=== What needs to be done ===
Rewrite everything from the start of the data down to the line containing "[x=712, y=119]", switching "avatar icon" to "profile picture" and leaving the rest unchanged.

=== Provided records ===
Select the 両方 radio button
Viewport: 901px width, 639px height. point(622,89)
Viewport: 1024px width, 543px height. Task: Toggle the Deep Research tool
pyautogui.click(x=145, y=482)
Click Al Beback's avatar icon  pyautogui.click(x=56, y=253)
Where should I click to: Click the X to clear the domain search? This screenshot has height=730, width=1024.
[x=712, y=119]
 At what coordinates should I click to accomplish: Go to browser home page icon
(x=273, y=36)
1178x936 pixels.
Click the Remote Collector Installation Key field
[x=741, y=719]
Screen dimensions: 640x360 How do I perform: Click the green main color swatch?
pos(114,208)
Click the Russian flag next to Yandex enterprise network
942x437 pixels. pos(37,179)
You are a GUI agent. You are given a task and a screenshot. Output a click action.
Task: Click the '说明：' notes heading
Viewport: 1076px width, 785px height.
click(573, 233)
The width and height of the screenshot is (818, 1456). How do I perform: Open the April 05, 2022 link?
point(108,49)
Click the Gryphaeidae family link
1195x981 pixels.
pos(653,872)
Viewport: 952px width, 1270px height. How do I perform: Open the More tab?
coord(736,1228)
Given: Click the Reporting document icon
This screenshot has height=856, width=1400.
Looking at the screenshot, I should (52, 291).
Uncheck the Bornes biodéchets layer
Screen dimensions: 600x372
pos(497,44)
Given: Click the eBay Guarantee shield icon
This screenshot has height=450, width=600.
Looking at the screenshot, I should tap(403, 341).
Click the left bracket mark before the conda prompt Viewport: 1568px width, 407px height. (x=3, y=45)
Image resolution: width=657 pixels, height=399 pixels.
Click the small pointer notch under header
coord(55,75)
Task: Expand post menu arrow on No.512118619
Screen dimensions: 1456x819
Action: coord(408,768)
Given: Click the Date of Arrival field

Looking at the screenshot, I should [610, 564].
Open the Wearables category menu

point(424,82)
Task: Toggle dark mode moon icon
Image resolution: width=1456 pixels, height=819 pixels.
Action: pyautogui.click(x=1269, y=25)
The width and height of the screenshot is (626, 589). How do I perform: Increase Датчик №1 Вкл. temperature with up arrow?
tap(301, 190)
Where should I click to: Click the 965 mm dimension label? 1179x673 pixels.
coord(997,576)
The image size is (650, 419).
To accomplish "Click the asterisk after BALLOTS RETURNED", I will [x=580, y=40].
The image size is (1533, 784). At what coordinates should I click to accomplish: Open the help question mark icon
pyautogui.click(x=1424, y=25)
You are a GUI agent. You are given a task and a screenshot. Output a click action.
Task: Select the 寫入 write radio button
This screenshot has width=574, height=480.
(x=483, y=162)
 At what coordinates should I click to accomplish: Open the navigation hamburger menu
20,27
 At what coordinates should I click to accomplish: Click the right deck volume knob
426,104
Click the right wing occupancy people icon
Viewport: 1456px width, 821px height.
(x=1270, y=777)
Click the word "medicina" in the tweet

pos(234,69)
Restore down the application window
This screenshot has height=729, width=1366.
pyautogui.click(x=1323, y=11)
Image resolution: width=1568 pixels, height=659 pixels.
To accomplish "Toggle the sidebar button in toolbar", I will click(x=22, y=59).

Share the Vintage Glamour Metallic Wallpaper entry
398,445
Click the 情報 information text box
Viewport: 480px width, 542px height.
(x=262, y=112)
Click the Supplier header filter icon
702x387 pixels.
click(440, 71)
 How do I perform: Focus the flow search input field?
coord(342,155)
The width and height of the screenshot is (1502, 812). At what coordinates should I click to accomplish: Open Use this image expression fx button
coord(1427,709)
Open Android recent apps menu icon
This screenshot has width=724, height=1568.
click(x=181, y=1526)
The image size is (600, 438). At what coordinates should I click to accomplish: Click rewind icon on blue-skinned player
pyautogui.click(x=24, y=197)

=== In response ===
Select the 両方 radio button
Viewport: 901px width, 639px height. point(622,89)
Viewport: 1024px width, 543px height. Task: Toggle the Deep Research tool
pyautogui.click(x=145, y=482)
Click Al Beback's profile picture  pyautogui.click(x=56, y=253)
Where should I click to: Click the X to clear the domain search? This screenshot has height=730, width=1024.
[x=712, y=119]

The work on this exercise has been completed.